» What this task involves
Locate the word "height" in the entries below, then gather every line that holds it.

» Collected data
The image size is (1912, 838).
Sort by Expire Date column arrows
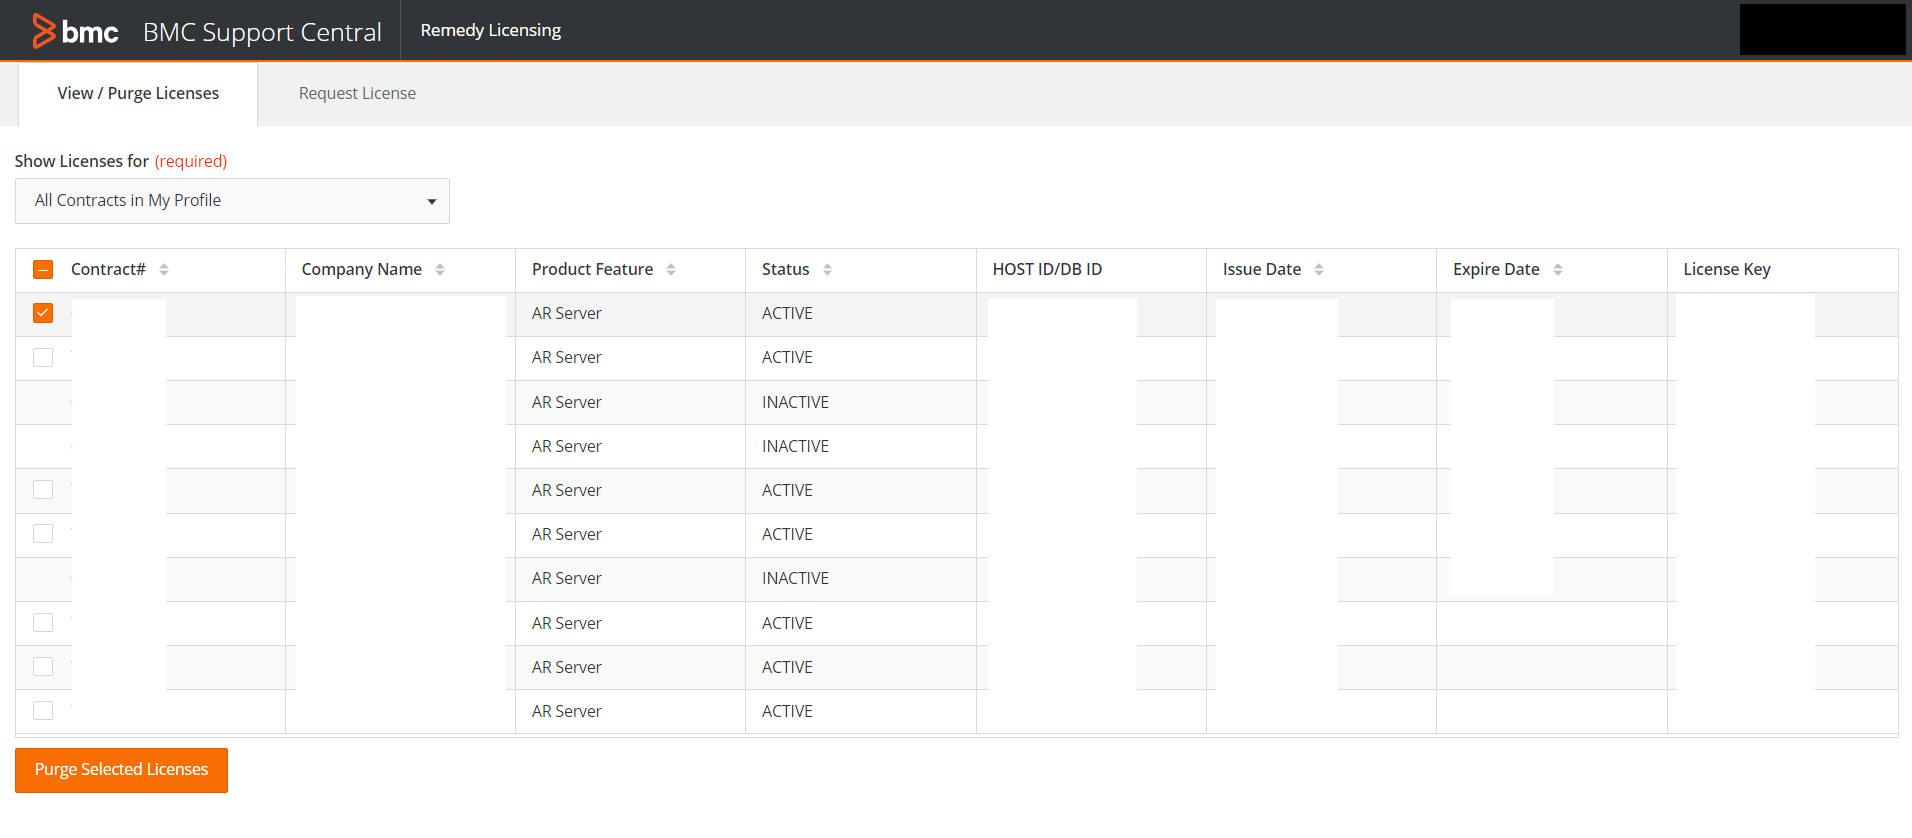(1558, 270)
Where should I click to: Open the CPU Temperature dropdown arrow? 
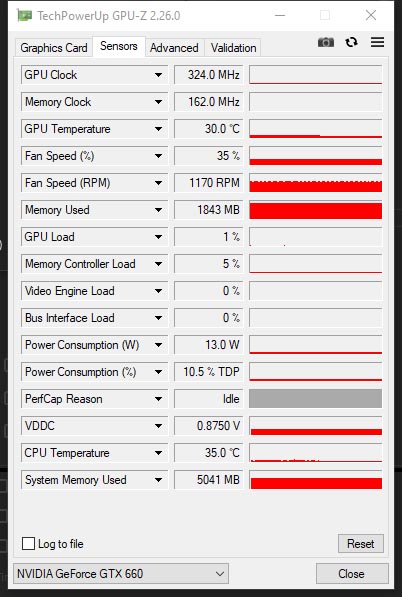point(158,453)
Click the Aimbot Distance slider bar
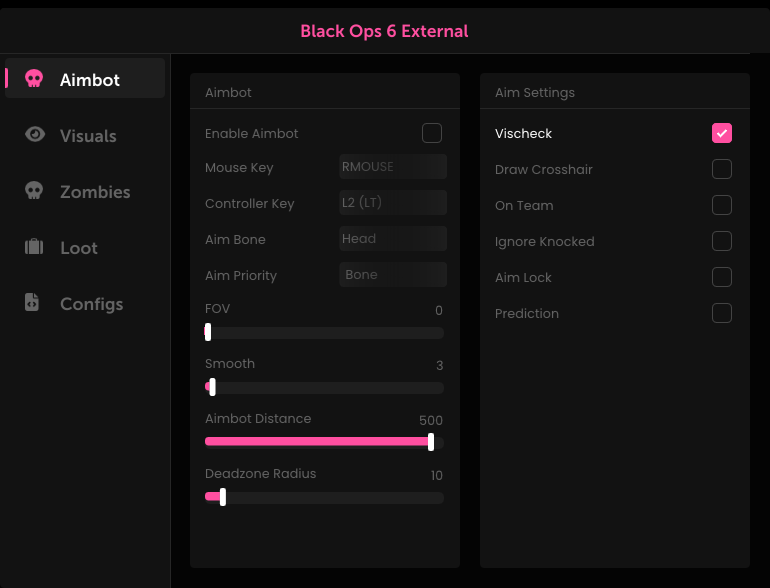The image size is (770, 588). point(318,442)
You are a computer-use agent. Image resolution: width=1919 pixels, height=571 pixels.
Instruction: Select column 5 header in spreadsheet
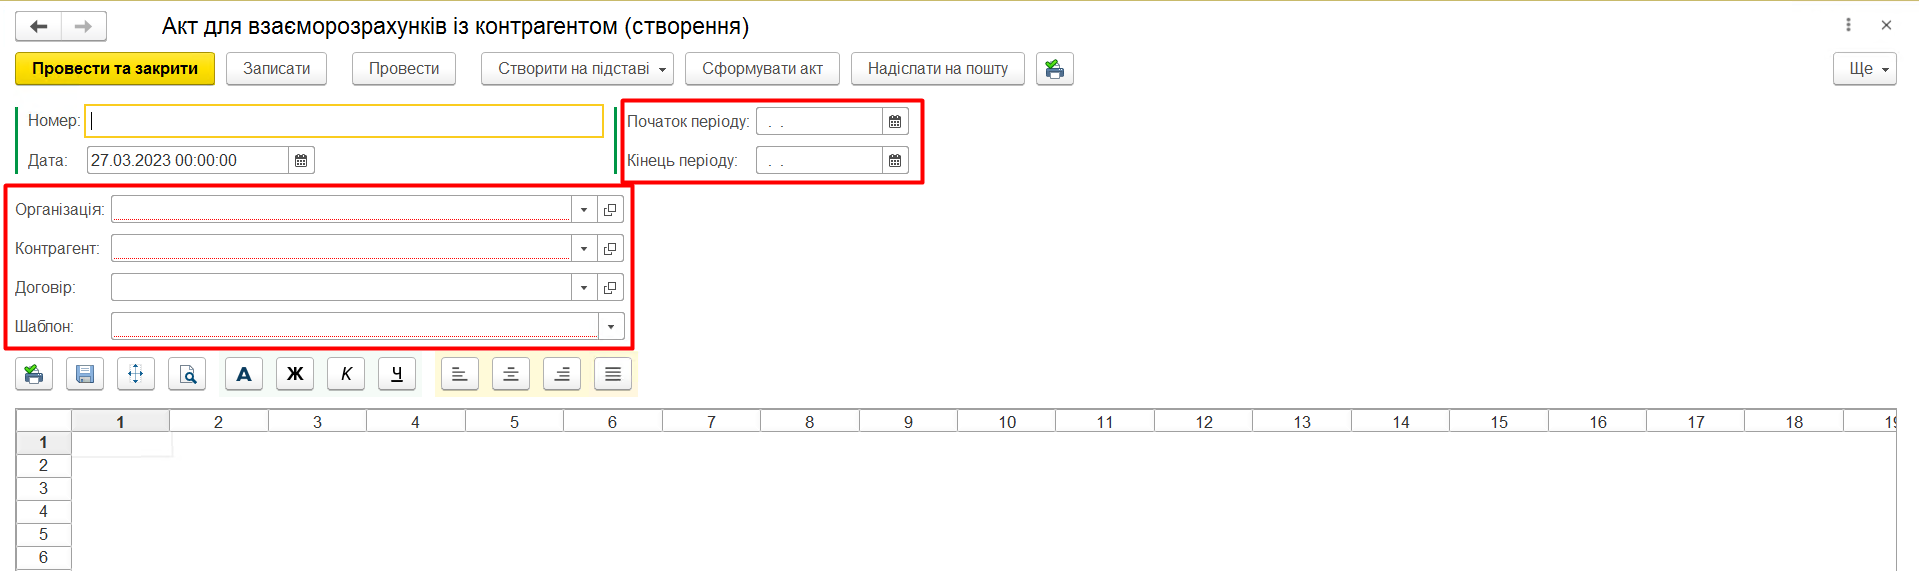pyautogui.click(x=514, y=422)
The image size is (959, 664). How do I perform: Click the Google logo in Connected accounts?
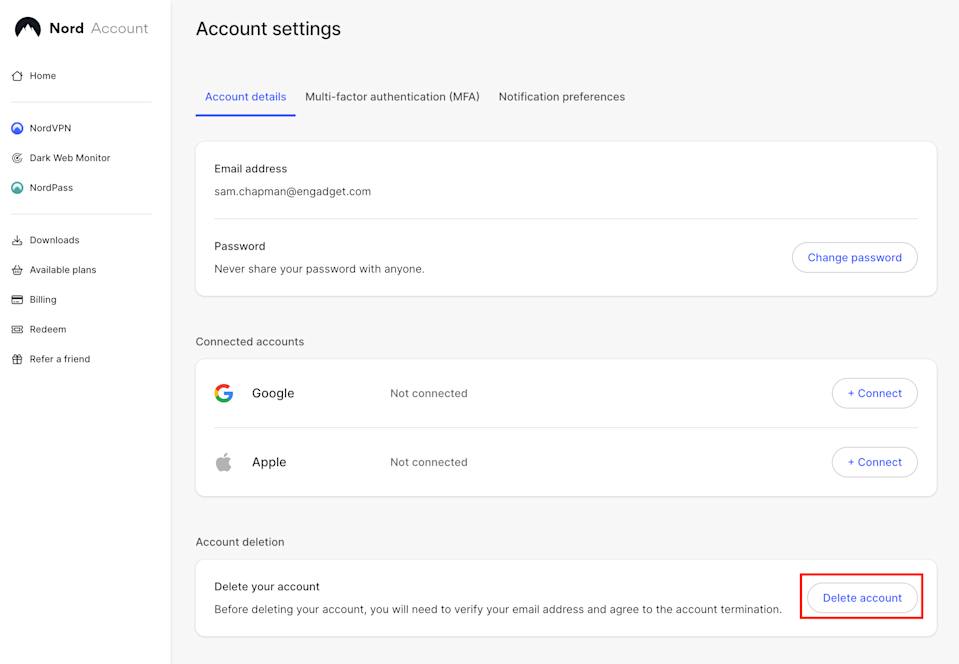tap(224, 393)
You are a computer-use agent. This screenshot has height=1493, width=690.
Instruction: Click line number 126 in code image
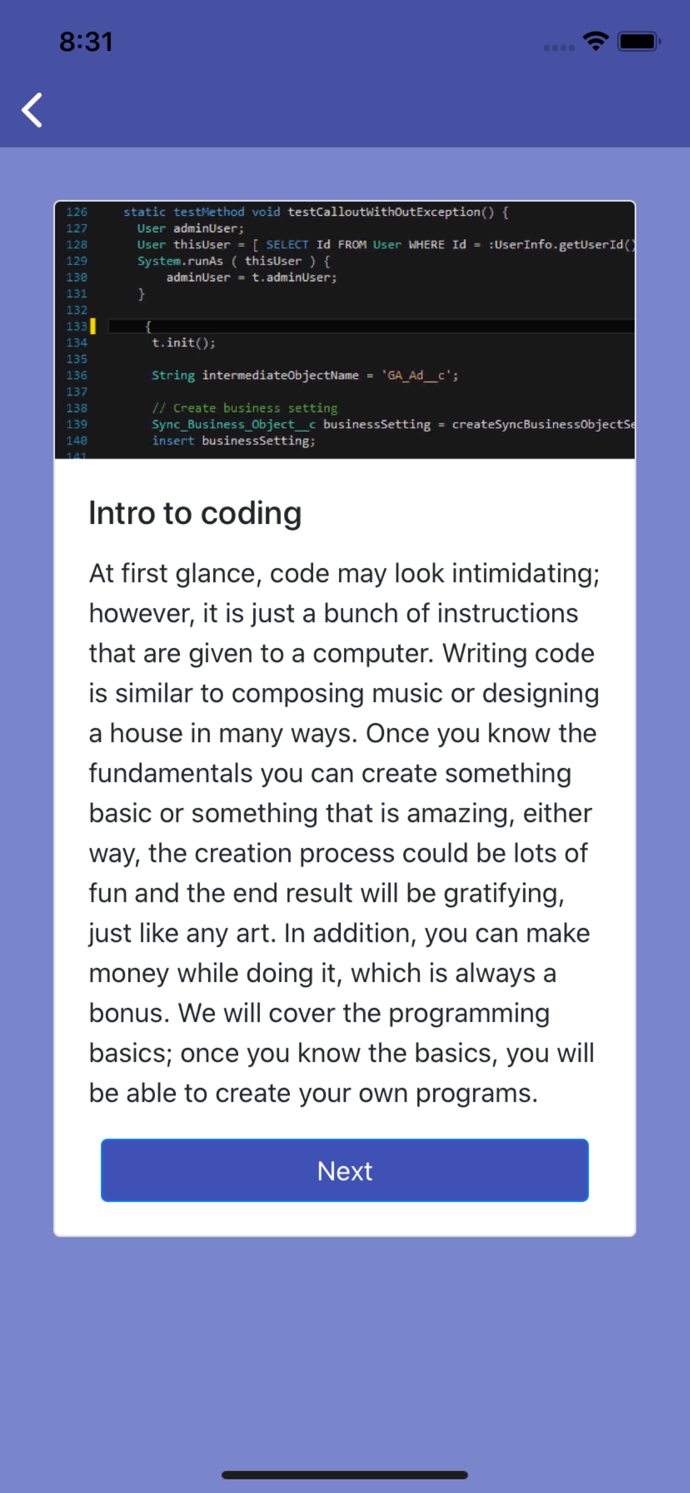tap(77, 212)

» Written answer
You are a computer-use agent. Image resolution: width=1919 pixels, height=571 pixels.
You are a computer-use agent. This screenshot has height=1493, width=690.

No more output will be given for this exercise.